Ann continued, “So, Hecuba, then, and her daughter, and her daughter-in-law, who is the widow of the Trojan hero Hector. That's Andromache. I hope I'm pronouncing these names correctly. She has an important part too, because she must endure the murder of her young son Astyanax. And Helen, she's here too—the reason for the war in the first place. Her husband, Menelaus, who must decide whether to take her back (she left him for Paris) or have her killed. There's also a Greek herald, Talthybius, and some other soldiers and attendants.
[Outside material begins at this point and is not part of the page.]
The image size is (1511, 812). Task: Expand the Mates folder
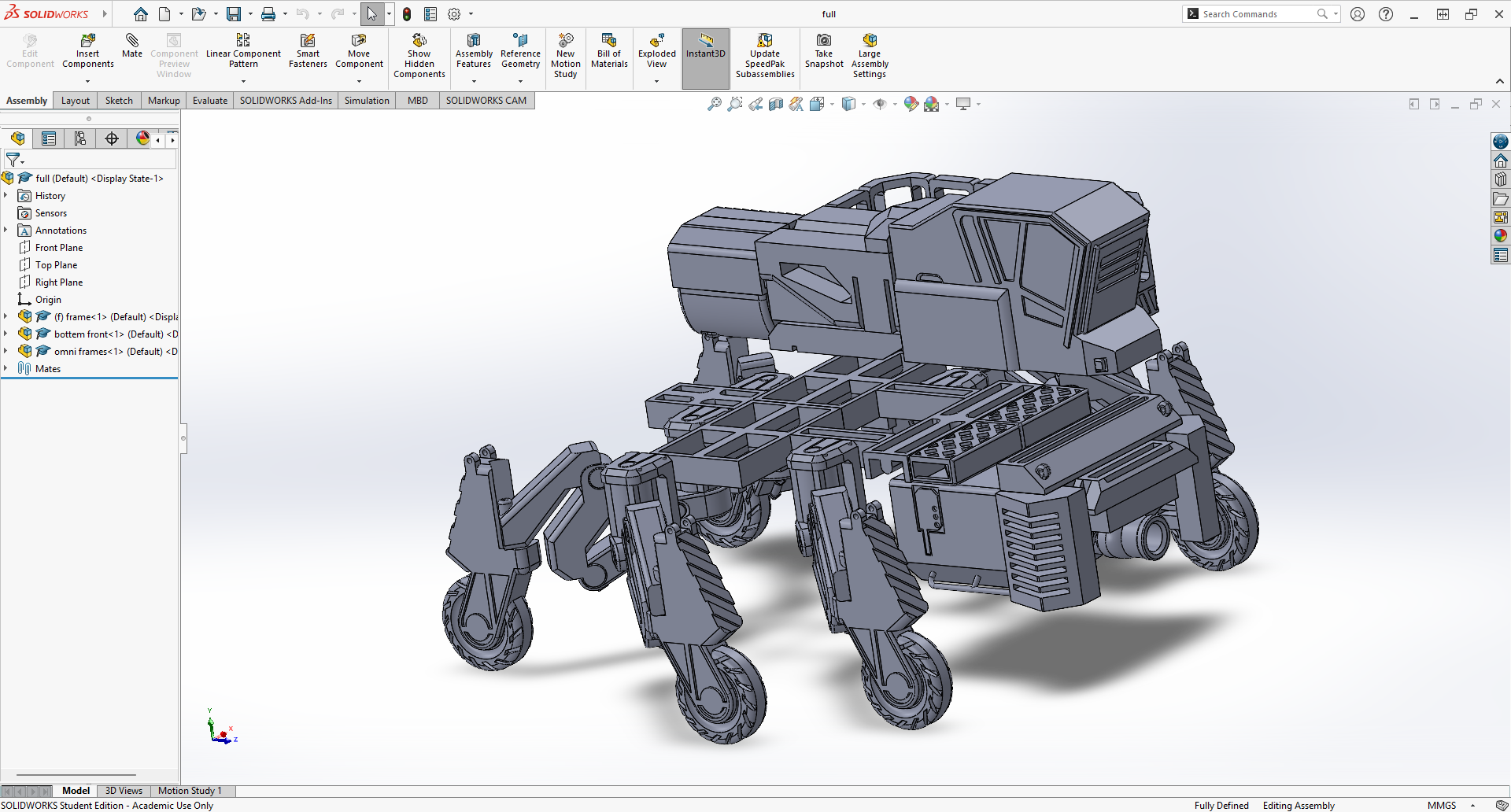tap(6, 369)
You remember that in Shakespeare's day, female parts were always performed by men? Well, we will do one better and have women performing the male and the female parts!”

Amid the laughter and commentary, one woman said that during the war years all the women she knew were accustomed to being both mother and father, housewife and handyman, so this would not be a hardship at all.

“How many in the Chorus, Ann?” asked Flora, looking up from her copy of the script.

“Well, that depends. It's a representative body, I gather—women who've lost their husbands, been captured, and are about to be assigned to Greeks as war spoils. I don't think numbers are as important as quality, if that doesn't sound simple-minded. I mean, it will depend on how many of us will want to try that role, but we don't need too many, I wouldn't think. I've been reading about the function of the Chorus and will have some ideas to share with you once we've decided our roles.”

A woman who had said nothing all this time but sat, wrapped in a dark shawl with a cloche pulled down over her eyes, suddenly said, “If no one objects, I would like the part of Cassandra.”